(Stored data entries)
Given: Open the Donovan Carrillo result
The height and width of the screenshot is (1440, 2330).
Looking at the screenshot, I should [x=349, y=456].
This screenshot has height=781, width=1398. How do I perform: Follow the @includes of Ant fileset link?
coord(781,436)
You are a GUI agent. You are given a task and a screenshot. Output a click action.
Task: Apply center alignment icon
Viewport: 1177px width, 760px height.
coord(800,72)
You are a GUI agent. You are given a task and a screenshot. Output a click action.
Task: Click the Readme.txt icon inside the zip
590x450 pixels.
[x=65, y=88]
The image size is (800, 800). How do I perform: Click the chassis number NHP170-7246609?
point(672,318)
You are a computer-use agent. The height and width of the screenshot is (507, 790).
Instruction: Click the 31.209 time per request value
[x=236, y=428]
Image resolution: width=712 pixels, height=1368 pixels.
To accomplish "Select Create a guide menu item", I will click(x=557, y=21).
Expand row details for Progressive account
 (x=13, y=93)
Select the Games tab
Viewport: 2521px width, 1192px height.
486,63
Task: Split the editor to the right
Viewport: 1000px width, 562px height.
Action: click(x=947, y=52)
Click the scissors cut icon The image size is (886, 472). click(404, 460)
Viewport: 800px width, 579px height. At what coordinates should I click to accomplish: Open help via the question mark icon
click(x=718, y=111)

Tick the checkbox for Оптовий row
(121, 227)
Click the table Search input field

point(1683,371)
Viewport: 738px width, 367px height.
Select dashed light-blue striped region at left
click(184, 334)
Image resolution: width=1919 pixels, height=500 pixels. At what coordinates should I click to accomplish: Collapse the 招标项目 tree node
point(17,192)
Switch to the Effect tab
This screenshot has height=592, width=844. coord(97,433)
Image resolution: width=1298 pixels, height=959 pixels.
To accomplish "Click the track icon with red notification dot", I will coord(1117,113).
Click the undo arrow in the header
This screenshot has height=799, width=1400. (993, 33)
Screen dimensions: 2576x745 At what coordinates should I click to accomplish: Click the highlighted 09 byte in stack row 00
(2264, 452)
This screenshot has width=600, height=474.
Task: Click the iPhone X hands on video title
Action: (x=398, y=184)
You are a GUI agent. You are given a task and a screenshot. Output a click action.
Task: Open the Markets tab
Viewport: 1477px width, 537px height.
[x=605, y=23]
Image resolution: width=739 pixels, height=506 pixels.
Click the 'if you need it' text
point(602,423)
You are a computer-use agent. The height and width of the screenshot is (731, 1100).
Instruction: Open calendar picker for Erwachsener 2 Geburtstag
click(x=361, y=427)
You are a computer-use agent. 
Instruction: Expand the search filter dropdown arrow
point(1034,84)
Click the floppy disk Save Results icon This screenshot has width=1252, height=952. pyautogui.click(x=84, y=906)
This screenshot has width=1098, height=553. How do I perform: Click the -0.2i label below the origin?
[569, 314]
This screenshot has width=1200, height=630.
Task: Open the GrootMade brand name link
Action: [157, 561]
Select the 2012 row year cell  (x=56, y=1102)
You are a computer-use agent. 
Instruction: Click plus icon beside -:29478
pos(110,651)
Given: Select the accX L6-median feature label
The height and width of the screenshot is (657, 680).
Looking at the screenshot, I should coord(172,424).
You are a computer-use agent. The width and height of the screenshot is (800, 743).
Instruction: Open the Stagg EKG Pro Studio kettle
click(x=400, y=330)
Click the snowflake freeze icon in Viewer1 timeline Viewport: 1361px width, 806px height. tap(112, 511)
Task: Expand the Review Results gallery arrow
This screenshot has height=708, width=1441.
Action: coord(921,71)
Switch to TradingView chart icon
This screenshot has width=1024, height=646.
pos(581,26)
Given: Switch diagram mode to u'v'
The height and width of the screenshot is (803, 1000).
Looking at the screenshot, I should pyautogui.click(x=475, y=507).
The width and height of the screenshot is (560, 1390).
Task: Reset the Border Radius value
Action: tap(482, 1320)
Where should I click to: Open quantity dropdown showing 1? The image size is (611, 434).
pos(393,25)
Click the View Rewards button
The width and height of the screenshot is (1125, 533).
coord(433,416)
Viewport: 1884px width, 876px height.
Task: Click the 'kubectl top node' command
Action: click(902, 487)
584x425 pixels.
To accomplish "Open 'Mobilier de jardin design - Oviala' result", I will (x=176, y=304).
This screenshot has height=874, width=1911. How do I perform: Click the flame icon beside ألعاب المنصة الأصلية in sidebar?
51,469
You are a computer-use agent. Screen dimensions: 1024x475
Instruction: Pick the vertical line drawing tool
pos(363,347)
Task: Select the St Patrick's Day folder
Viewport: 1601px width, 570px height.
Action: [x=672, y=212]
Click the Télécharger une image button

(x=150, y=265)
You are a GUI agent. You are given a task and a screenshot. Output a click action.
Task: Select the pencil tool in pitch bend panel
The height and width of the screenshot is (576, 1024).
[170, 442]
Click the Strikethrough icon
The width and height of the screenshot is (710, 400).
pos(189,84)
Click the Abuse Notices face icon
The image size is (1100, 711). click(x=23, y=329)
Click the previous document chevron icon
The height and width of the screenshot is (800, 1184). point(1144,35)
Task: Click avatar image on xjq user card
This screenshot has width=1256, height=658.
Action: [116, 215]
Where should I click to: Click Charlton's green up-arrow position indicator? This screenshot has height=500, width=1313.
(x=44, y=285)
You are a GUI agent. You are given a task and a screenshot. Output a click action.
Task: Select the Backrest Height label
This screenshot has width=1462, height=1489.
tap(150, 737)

▸ **Exercise aim**
From the records above, return each line where "Results" occurs.

▸ **Answer box**
Click the floppy disk Save Results icon This screenshot has width=1252, height=952. pyautogui.click(x=84, y=906)
Task: Expand the Review Results gallery arrow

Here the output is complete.